America is one of the most racially and ethnically diverse countries in the world. Yet 52 years after Brown v. Board of Education – the landmark Supreme Court decision that struck down segregation – US classrooms are growing increasingly segregated.
In part, the racial divide reflects the persistence of segregated housing patterns and the stifling grip of poverty. But it also reflects national disagreement and confusion over how best to address the issue of race.
Monday, the US Supreme Court takes up two cases that confront the heated debate over race. On one side are those who believe affirmative action and other race-conscious programs are necessary to fight the effects of discrimination and inequality. On the other side are those who believe the Constitution mandates a colorblind approach to race relations – that government programs granting benefits based on a person's race are just as illegal as withholding benefits because of a person's skin color.
At issue in the two cases are race-based student enrollment plans at public school districts in Seattle and in Louisville, Ky. Both plans were designed by the local school boards to voluntarily achieve racial integration to provide a diverse learning environment for the benefit of all students. Both plans are under attack by local parents who say the use of race to maintain a racial balance amounts to an unconstitutional form of government discrimination.
The cases confront fundamental issues that stretch back to 1954, when the high court ruled in the Brown case that racial segregation violates the constitutional principle of equal protection.
"This is about what is left, if anything, of Brown v. Board of Education," Theodore Shaw, president of the NAACP Legal Defense and Educational Fund, said in a recent debate hosted by the Century Foundation. If the high court strikes down the Seattle and Louisville programs, "it will be a reversal of historic proportions," he said.
The Brown decision is also the starting point for those challenging the plans, including the Bush administration. But they draw a different lesson from the landmark case.
"In Brown v. Board of Education the court held that intentionally classifying students on the basis of race violates the equal protection clause, and declared the ultimate objective ... to be achieving a system of determining admission to the public schools on a nonracial basis," writes Solicitor General Paul Clement in his brief to the court.
The Supreme Court last considered a similar issue in a 2003 case over race-based admissions procedures at the University of Michigan Law School. The court split 5 to 4, with then-Justice Sandra Day O'Connor casting the deciding vote upholding the affirmative-action plan as a means to bring racial diversity to the elite law school.
Justice O'Connor's retirement earlier this year opens the door for a possible shift at the high court, with Justice Anthony Kennedy now potentially in position to cast the deciding vote in the Seattle and Louisville cases, legal analysts say. Justice Kennedy dissented in the Michigan Law School case and was sharply critical of what he said was an overly permissive standard of review used by O'Connor.
"Were the courts to apply a searching standard to race-based admissions schemes, that would force educational institutions to seriously explore race- neutral alternatives," Kennedy wrote.

> **GIVEN TASK 1**
List every person named in the article on the school integration cases.
> **GIVEN TASK 2**
Answer these questions using the article on the school integration cases.
(a) How many years after Brown v. Board of Education are US classrooms described as growing more segregated?
(b) In which two places are the challenged student enrollment plans?
(c) What was the court's vote in the 2003 University of Michigan Law School case?
> **GIVEN TASK 3**
Print the passage of the article on the school integration cases from "America is one" to "issue of race.".

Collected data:
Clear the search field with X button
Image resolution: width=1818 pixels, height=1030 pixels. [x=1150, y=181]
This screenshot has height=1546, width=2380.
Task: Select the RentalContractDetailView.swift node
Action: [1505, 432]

> **TASK RESULT 1**
Theodore Shaw
Paul Clement
Sandra Day O'Connor
Anthony Kennedy

> **TASK RESULT 2**
(a) 52 years.
(b) Seattle and Louisville, Ky.
(c) 5 to 4.

> **TASK RESULT 3**
America is one of the most racially and ethnically diverse countries in the world. Yet 52 years after Brown v. Board of Education – the landmark Supreme Court decision that struck down segregation – US classrooms are growing increasingly segregated.
In part, the racial divide reflects the persistence of segregated housing patterns and the stifling grip of poverty. But it also reflects national disagreement and confusion over how best to address the issue of race.